Welt-Tourismustag

17 Fakten zum Tourismus im Allgäu - einige davon werden Sie überraschen

Im Allgäuer Tourismus hat sich vieles verändert. Stets gleich bleibt die Faszination der Gäste an Natur und Bergen.

Im Allgäuer Tourismus hat sich vieles verändert. Stets gleich bleibt die Faszination der Gäste an Natur und Bergen.

Bild: Ralf Lienert (Archiv)

Im Allgäuer Tourismus hat sich vieles verändert. Stets gleich bleibt die Faszination der Gäste an Natur und Bergen.
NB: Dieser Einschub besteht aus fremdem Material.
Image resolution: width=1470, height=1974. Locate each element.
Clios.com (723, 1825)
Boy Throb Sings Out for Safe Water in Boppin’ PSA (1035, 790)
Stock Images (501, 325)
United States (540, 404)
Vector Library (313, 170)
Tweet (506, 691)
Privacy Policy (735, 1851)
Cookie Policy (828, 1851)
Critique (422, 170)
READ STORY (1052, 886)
Bild: Ralf Lienert (Archiv)

Seit 40 Jahren gibt es den Welt-Tourismustag, der sich am Sonntag jährt. Wir haben 17 Fakten zum Tourismus im Allgäu zusammengetragen, die nicht jeder kennt.
28.09.2020 | Stand: 05:50 Uhr

Postkarten-Idylle und herrliches Panorama auf der einen Seite. Aber auch Staus und Streit um Overtourism. Über den Tourismus im Allgäu wurde in diesem Jahr so viel diskutiert, wie selten zuvor. Zum Welt-Tourismustag präsentieren wir 17 Fakten rund um den Tourismus im Allgäu.

  • Allgäu - was gehört da eigentlich genau dazu? Bei dieser Frage tun sich selbst Einheimische mitunter schwer. Deshalb auf den Punkt: Zum Allgäu zählen vier Landkreise (Lindau, Oberallgäu, Ostallgäu, Unterallgäu) und drei kreisfreie Städte (Kaufbeuren, Kempten, Memmingen) im Südwesten Bayerns bzw. im Süden des bayerischen Regierungsbezirks Schwaben sowie ein Teil des Landkreises Ravensburg in Baden-Württemberg. Insgesamt leben 793.000 Menschen in der Region.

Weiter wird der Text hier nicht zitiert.